四周,几名衣着相似的男子,贪婪的看着美艳异常的她,肆意冷笑,开始蠢蠢欲动。
“不愧是师父,就连待客之道,都这么与众不同!敢问,徒儿犯了何错?”
带着倾城的笑颜,她玩味的瞥向四周的几名男子,不着痕迹的,向后缓缓退去,雪脂般的玉手间,银针,肆意代发。
“哼!雪幽儿,老夫奉劝你,最好收起手中的东西,否则,那两个你心系着的人,随时都可能会命丧黄泉!”
他,狡黠的眼眸轻眯,抓着她软肋的手,从未想过放开。
即使不必喊开始,这场赌局,也注定已经分出了结果!
跳跃着的幽光中,她凄然的一笑,藏着银针的手,颤抖的紧握成拳。
“看样子,信任两个字,就从不该加注到师父您的身上,因为不配!”
夜的色彩,在客栈的上空,绘画的越发浓郁,仿佛是要将所有人吞噬一般。
刺慕月离的那一针,应该还剩半柱香,药力就会自动消散了。她柳眉轻蹙的背后,露出一抹安慰的笑。
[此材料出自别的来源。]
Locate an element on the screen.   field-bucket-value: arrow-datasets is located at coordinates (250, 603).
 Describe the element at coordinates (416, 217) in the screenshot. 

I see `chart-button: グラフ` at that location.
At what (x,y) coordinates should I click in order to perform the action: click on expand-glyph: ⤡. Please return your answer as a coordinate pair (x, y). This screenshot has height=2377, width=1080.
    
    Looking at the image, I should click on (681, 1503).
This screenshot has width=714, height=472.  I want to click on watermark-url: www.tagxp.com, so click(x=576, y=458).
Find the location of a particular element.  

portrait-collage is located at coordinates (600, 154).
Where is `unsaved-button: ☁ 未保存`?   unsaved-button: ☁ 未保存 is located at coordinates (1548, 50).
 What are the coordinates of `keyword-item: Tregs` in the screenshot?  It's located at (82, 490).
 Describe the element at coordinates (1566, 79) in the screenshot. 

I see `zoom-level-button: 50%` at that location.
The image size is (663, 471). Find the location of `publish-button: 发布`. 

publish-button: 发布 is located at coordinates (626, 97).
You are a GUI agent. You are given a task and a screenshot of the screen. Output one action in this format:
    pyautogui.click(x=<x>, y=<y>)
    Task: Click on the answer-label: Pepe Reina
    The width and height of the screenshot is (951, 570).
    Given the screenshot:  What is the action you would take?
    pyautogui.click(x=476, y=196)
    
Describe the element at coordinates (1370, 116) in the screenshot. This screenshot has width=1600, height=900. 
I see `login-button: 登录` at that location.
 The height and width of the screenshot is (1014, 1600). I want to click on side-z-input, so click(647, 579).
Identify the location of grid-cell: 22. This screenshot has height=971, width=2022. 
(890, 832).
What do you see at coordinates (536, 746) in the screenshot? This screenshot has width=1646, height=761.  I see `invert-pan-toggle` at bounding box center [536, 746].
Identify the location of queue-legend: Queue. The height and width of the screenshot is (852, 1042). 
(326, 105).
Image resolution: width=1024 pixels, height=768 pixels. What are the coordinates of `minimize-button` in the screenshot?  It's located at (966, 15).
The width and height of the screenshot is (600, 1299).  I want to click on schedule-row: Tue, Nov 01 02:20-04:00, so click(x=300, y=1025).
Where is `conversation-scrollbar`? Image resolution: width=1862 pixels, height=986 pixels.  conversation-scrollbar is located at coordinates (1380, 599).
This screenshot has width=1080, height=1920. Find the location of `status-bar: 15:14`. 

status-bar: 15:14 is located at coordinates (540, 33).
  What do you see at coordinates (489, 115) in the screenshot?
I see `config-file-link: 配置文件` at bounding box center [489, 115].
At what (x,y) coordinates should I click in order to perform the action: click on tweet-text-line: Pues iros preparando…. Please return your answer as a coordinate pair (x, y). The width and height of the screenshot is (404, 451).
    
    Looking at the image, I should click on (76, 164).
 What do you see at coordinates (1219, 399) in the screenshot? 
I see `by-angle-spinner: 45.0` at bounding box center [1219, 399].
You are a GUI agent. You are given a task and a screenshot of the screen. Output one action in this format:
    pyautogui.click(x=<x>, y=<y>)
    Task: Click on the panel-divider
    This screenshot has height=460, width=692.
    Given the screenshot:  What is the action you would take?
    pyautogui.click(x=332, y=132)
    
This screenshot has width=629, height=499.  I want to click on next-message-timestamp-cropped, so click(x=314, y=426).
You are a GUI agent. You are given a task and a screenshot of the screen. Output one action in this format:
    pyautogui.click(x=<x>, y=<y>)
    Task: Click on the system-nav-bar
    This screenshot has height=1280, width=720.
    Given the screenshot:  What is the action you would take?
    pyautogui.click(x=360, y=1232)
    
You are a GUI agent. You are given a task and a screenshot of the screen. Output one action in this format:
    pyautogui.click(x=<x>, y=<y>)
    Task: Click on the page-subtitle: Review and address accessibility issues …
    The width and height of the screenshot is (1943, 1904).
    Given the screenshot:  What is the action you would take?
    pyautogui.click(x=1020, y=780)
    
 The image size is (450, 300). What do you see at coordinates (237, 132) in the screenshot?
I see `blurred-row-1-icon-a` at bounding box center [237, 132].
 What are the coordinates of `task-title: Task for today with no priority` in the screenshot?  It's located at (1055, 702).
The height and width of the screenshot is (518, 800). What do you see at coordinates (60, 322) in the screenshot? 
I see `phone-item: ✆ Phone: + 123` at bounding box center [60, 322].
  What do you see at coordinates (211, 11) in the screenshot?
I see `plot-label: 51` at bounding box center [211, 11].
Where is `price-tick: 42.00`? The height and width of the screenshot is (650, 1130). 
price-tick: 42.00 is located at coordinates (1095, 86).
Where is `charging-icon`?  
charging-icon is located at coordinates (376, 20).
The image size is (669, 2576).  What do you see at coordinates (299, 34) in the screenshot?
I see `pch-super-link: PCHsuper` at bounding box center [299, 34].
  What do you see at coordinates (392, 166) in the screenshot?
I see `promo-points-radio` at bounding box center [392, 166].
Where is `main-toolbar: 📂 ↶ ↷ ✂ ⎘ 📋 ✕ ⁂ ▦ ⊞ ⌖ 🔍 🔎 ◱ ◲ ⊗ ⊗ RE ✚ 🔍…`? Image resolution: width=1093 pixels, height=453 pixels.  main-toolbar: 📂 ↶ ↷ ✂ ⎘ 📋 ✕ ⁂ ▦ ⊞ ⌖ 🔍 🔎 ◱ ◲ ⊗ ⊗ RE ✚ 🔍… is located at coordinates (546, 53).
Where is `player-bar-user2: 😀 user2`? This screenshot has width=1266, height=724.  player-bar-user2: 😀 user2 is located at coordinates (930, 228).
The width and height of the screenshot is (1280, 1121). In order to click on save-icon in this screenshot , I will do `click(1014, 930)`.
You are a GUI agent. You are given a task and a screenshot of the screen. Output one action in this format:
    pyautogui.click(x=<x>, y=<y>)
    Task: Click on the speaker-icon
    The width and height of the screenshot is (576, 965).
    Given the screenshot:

“得灵珠者,得天下,这世上谁都知道,区区一个信任,怎能与之相提并论?老夫这样,是在为长远做打算。”
退后几步,靠近她,老人与雪幽儿始终保持着一定距离,看似不屑,却略显有些恐惧。
“雪幽儿,你最好配合一些,就算不为了自己,最起码,你也该为了还未出世的孩子做打算!”
徘徊在原地,她,已无路可退。
带着释然的微笑,她撑开手心,霎那,银针落地,发出银铃般,悦耳的声音,而同一时刻,几滴鲜红的血珠,也坠落下来,溅起几朵妖艳的梅花。
“很好!要做娘的人,野性果然被骨肉亲情磨除了不少!既然如此,捆绑也省了吧,请坐吧!”
挥手间,一把软椅,已经矗立在了她身后,借着幽暗的光亮,软椅上精致的纹路,不堪辨别。
谨慎如她,望着与简陋客栈的装饰极为不符的软椅,她樱唇轻抿,却没有多说些什么。
径直坐在软椅上,身旁,一杯花茶,散发着好闻的清香。
“您老人家,费尽心思将雪幽儿骗来这里,应该不是单纯的看座奉茶,这么简单的吧?”
微抬眼眸,她莞尔一笑,芊芊玉指抚摸着隆起的小腹,似是在安抚肚子里,那个过于顽皮的小家伙。
“这是自然!老夫说过,要送你一份大礼,只不过,在这位大礼登上大堂之前,老夫想亲耳听你说,灵珠,现在到底身在何处呢?”
利落的转身,老人坐在她对面的一把椅子上,似笑非笑的端起桌上的茶水,悠然饮下一口。
茶的芬芳,令他苍老,却狡诈的脸上,闪过几分满足的神情,但这,也仅仅是在一瞬间。
“灵珠这般珍贵罕见,自然是需要存放到一处安全的地方,等待一位有缘人,将它抛出来,重见天日!”
她樱唇轻启,慵懒的打着哈欠,而正悠然眨着的眼眸,却从未停止过搜寻那抹熟悉的身影。
“所以老夫是在问你,这灵珠,到底被藏在了哪里!”
老人猛地拍一声茶桌,略显不耐烦的起身,紧蹙着眉头,在原地不住徘徊。
他的急躁,与常态极为不符,这点,她看在眼里,却并不急着去戳破。
“您老人家稍安勿躁,这灵珠身在何处,我当然可以告诉您,但是我很好奇,一颗小小的珠子,到底哪里与众不同,竟能诱惑那么多人,都来抢夺?”
媚眼轻抬,她看着他苍老的脸颊,唇瓣间流露出的话语,不急不缓,却又恰到好处。